I started by taking down the firewall (ipchains -F) and then running a simple firewall script with one rule:
#!/bin/sh
# simple firewall
ipchains -F input
ipchains -P input ACCEPT
ipchains -A input -i ppp0 -p TCP --syn -j DENY -l
This blocks SYN packets coming from the outside interface, enhancing the privacy of the system very considerably. Nobody from the outside can start a connection; outside scan services report that the site is completely closed (some now even call it 'stealthed' or 'invisible'). But we can add more restrictions. That is, we can use more general DENY/REJECT rules, and more specific ACCEPT rules.
Before you add restrictions, it is useful to do some experiments. You can make ipchains-type rules which let packets through while logging them (-j ACCEPT -l). So even if (like me) you do not really know which packets to block, you can see what is going on 'normally' by keeping a window open with tail -f /var/log/syslog in it. Then afterwards you can make rules to block packets which are not 'normal'. I strongly advise you to do your own experiments, and to make rules based on your own understanding.
After a few such experiments, my firewall script in /etc/ppp/ip-up.d looks as follows. This assumes you have no nameserver running, but have the addresses of TWO nameservers provided by your ISP in /etc/resolv/conf. Mind the important backquotes (`)!
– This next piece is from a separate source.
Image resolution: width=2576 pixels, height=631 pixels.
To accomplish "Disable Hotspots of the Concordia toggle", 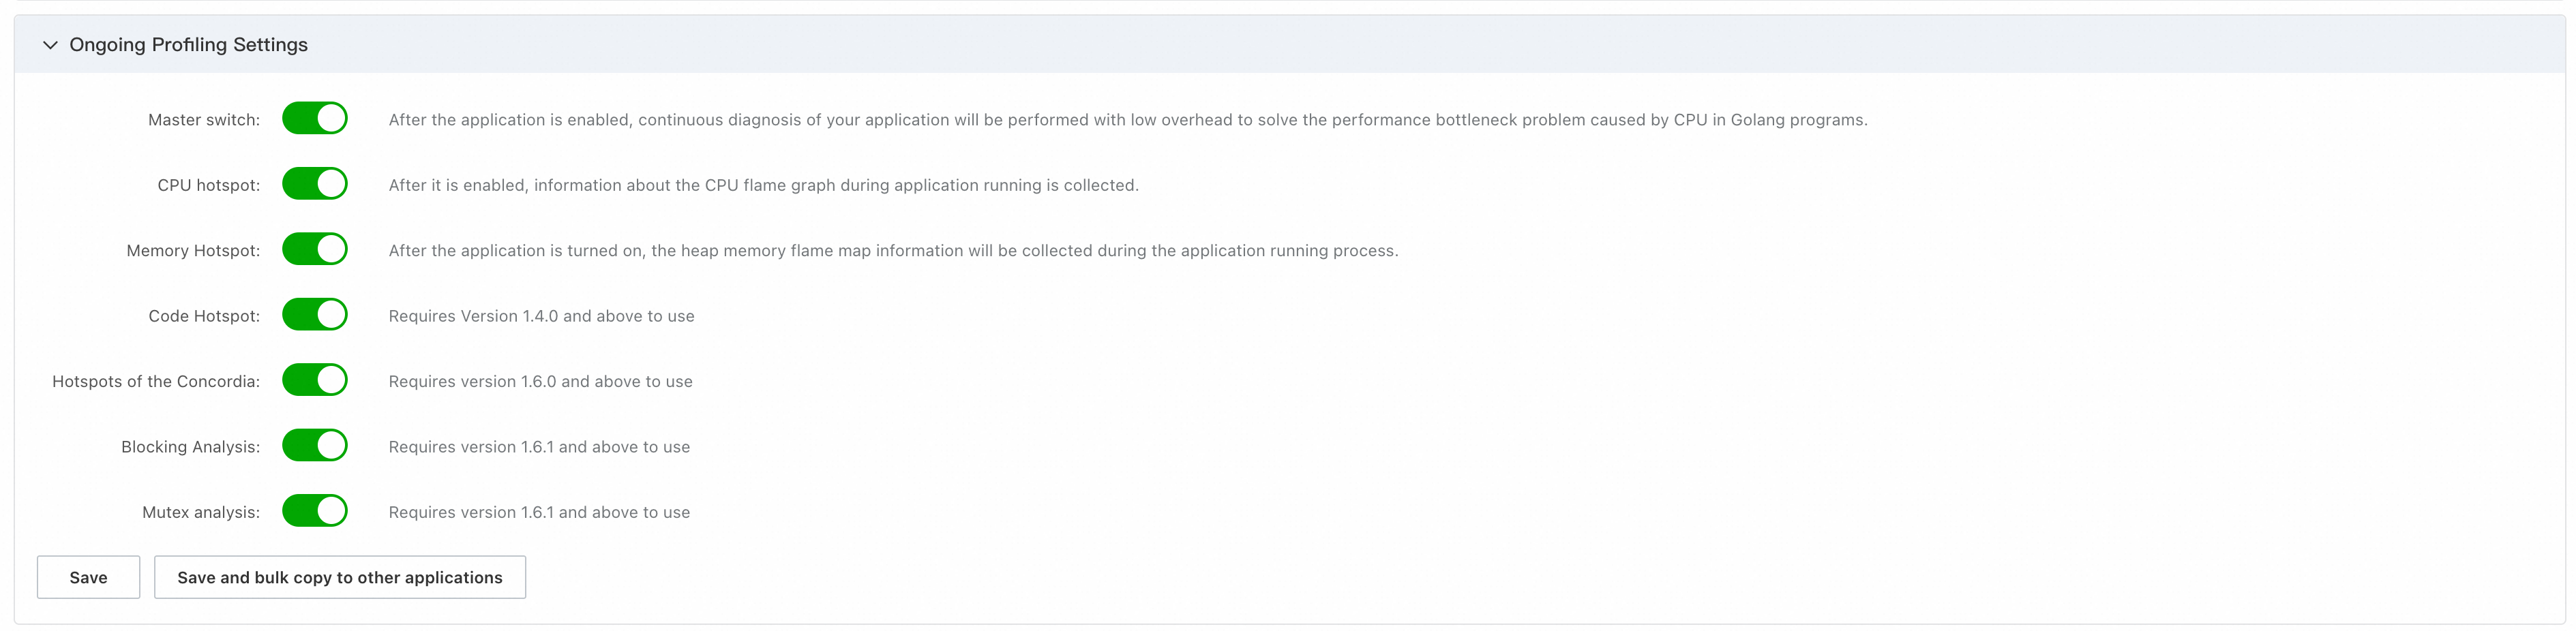I will [x=314, y=381].
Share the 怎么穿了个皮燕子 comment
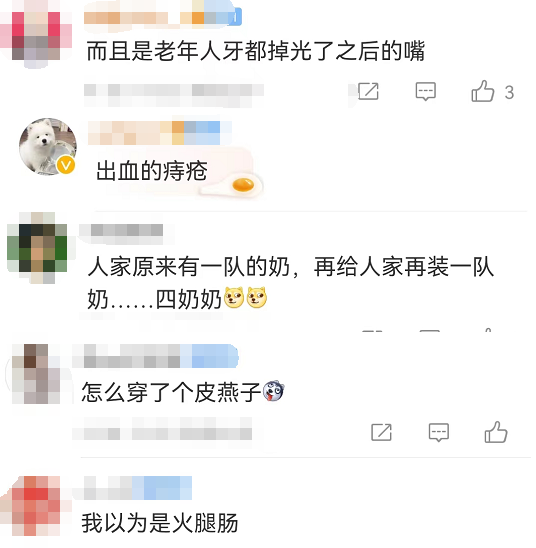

They may disappear if you cut-and-paste from this page.
#!/bin/sh
# A slightly more complicated firewall
# Find external name server addresses
ns="`grep nameserver /etc/resolv.conf | awk '{print
$2}'`"
nameserver1="`echo $ns | sed -e 's/ .*//'`"
nameserver2="`echo $ns | sed -e 's/.* //'`"
# Set up INPUT rules
ipchains -F input
ipchains -P input ACCEPT
# Block outside input from reserved address ranges
ipchains -A input -i ppp0 -s 10.0.0.0/8
-j DENY
ipchains -A input -i ppp0 -s 172.16.0.0/12
-j DENY
ipchains -A input -i ppp0 -s 192.168.0.0/16
-j DENY
# Block TCP connections from the outside
ipchains -A input -i ppp0 -p TCP --syn -j DENY -l
# Block all UDP except nameserver replies
ipchains -A input -i ppp0 -p UDP -s $nameserver1
53 -j ACCEPT
ipchains -A input -i ppp0 -p UDP -s $nameserver2
53 -j ACCEPT
ipchains -A input -i ppp0 -p UDP -j DENY -l
# Allow (for now) but log all ICMP
ipchains -A input -i ppp0 -p ICMP -j ACCEPT -l
# From local net, allow only packets to us and broadcasts
# Forwarding is off, other packets won't go anywhere,
but
# now we can log them to detect illegal activity
on our net
ipchains -A input -i eth0 -d 192.168.1.1
-j ACCEPT
ipchains -A input -i eth0 -d 192.168.1.255 -j ACCEPT
ipchains -A input -i eth0 -j REJECT -l
# Set up OUTPUT rules
ipchains -F output
ipchains -P output ACCEPT
# Don't send packets out to reserved address ranges
ipchains -A output -i ppp0 -d 10.0.0.0/8
-j REJECT
ipchains -A output -i ppp0 -d 172.16.0.0/12
-j REJECT
ipchains -A output -i ppp0 -d 192.168.0.0/16
-j REJECT
# Block all UDP except nameserver requests
ipchains -A output -i ppp0 -p UDP -d $nameserver1
53 -j ACCEPT
ipchains -A output -i ppp0 -p UDP -d $nameserver2
53 -j ACCEPT
ipchains -A output -i ppp0 -p UDP -j REJECT -l
# Allow (for now) ICMP to the outside, but log
ipchains -A output -i ppp0 -p ICMP -j ACCEPT -l
# We do not have FORWARD rules; forwarding is off
Such a firewall (which you should adapt to your personal tastes and needs) will provide an extra 'shell' around the system. But basically, the security of your system should not depend on the firewall; if only because firewalls are complicated things, and it is far too easy to make mistakes with them. Many other things can be done first to ensure the privacy of your network.